WHAT YOU HAVE TO DO
Look through the entries below and count every line in which "computer" appears; reply with the number only.

(Saved entries)
--- START ---

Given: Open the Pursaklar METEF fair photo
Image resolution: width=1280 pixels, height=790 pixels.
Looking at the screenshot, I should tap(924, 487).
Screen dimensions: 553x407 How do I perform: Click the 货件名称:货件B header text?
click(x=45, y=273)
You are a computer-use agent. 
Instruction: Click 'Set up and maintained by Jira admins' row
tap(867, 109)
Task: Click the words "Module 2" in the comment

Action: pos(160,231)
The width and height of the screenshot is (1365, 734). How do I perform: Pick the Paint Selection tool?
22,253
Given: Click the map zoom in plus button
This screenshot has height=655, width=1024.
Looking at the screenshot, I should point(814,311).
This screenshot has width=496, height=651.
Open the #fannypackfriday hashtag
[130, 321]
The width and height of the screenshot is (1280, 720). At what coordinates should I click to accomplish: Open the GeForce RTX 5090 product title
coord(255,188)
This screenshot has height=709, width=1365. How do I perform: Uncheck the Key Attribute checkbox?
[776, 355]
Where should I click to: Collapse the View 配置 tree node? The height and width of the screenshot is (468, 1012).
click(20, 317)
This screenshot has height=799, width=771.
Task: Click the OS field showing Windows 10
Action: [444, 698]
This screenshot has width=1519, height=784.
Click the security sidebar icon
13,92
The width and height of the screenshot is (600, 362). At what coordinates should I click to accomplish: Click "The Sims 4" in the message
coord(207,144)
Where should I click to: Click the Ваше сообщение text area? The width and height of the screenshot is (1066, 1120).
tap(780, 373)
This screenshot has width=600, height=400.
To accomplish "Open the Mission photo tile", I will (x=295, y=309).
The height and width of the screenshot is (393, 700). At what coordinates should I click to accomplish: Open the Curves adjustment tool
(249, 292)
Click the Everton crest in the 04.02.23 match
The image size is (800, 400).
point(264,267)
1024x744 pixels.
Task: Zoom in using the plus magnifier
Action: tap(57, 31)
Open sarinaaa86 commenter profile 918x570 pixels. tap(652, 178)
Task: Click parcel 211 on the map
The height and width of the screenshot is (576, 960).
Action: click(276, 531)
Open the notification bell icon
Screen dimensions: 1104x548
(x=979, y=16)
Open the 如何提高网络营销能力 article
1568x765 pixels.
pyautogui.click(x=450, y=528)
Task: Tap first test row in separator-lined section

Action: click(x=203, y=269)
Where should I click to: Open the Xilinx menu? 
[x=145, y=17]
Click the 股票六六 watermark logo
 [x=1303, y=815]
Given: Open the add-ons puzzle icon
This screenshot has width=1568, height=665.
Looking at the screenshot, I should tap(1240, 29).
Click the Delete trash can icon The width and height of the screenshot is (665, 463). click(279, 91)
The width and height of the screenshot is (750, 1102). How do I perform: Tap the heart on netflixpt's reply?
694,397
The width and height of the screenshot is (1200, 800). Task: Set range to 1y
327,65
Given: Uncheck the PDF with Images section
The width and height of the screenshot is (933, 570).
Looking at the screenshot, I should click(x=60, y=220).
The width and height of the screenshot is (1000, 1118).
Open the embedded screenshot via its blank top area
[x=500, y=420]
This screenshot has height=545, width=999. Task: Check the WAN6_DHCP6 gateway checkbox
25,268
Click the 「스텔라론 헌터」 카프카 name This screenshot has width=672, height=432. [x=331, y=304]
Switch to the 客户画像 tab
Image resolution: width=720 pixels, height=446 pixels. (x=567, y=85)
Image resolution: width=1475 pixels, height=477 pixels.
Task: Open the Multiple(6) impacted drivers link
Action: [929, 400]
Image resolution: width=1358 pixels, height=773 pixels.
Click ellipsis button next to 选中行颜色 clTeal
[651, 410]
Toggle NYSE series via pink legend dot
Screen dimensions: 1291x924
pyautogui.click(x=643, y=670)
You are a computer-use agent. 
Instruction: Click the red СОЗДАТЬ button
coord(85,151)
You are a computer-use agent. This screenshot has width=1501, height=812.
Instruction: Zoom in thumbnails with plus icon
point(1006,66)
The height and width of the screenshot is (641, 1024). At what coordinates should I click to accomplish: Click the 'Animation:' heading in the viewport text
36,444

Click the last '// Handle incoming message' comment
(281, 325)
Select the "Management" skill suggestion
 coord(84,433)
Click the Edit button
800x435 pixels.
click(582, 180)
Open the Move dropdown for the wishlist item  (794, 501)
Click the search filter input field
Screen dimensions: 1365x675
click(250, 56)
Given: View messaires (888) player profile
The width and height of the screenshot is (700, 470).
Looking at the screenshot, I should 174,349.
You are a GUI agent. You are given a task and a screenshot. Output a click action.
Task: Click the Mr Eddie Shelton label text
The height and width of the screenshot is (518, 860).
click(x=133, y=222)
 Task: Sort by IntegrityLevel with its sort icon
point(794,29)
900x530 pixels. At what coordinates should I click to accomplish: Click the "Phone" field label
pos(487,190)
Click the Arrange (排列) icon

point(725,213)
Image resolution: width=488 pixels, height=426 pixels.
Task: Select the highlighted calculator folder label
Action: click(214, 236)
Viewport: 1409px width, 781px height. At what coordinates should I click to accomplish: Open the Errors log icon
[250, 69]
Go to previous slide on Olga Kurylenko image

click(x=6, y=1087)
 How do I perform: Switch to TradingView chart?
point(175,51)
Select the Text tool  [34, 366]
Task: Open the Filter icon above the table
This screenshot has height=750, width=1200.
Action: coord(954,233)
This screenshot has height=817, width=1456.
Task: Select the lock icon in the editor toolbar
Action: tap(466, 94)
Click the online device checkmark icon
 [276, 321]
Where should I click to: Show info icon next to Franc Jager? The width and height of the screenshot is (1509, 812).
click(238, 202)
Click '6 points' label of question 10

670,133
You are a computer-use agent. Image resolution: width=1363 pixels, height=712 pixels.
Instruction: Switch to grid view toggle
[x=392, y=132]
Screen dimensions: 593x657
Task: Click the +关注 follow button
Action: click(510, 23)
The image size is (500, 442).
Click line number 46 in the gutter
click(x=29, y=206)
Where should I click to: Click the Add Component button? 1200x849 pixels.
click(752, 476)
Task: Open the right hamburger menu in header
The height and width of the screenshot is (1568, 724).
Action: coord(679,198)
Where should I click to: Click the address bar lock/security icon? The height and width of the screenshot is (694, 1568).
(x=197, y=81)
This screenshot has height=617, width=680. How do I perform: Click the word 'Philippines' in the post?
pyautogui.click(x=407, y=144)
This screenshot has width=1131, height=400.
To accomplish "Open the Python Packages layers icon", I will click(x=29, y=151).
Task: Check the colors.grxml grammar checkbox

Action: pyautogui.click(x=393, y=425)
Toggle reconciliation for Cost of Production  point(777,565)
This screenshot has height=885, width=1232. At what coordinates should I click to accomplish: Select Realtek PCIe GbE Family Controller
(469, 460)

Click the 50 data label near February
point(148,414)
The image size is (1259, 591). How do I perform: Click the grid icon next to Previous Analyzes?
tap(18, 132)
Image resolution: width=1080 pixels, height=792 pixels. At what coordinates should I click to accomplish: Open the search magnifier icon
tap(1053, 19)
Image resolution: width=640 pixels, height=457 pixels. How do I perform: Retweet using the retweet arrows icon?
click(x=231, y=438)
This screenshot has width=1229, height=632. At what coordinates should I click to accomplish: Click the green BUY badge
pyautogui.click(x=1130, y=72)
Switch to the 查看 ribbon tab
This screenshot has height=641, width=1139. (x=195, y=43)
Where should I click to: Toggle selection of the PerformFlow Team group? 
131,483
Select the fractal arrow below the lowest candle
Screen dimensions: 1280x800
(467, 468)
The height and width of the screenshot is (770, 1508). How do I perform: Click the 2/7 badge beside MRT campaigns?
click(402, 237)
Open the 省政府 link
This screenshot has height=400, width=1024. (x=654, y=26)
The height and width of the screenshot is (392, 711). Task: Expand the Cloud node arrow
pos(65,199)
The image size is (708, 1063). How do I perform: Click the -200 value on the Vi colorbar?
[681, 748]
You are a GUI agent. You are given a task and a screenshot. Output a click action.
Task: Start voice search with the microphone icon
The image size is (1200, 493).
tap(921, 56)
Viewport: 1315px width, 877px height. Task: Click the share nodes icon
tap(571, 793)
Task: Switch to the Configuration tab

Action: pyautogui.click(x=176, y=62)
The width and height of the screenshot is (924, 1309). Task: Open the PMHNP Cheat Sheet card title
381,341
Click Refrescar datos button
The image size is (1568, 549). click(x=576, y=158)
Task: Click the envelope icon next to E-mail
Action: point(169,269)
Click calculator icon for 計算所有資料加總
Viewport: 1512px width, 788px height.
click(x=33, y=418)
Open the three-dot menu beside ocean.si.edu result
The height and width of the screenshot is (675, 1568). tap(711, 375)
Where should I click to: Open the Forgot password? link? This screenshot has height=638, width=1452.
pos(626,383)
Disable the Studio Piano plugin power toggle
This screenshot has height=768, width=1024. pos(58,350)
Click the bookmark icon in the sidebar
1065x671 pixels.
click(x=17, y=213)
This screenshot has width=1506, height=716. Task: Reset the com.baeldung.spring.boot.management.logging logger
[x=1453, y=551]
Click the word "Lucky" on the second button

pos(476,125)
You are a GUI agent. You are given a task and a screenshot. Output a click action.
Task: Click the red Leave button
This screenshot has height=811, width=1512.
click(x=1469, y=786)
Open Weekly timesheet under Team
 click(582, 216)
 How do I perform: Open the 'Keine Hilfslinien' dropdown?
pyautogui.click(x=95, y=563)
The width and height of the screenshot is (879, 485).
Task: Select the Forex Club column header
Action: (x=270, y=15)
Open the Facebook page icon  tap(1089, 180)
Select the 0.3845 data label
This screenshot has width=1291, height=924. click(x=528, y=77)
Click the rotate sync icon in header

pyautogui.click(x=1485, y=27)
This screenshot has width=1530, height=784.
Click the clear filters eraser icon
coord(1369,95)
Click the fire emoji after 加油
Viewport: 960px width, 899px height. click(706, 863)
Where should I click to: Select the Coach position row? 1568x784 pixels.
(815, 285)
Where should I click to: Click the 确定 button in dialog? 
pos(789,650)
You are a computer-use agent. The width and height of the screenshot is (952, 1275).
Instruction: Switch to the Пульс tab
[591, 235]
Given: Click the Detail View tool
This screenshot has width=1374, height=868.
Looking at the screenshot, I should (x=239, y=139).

--- END ---

WRITTEN RESPONSE
5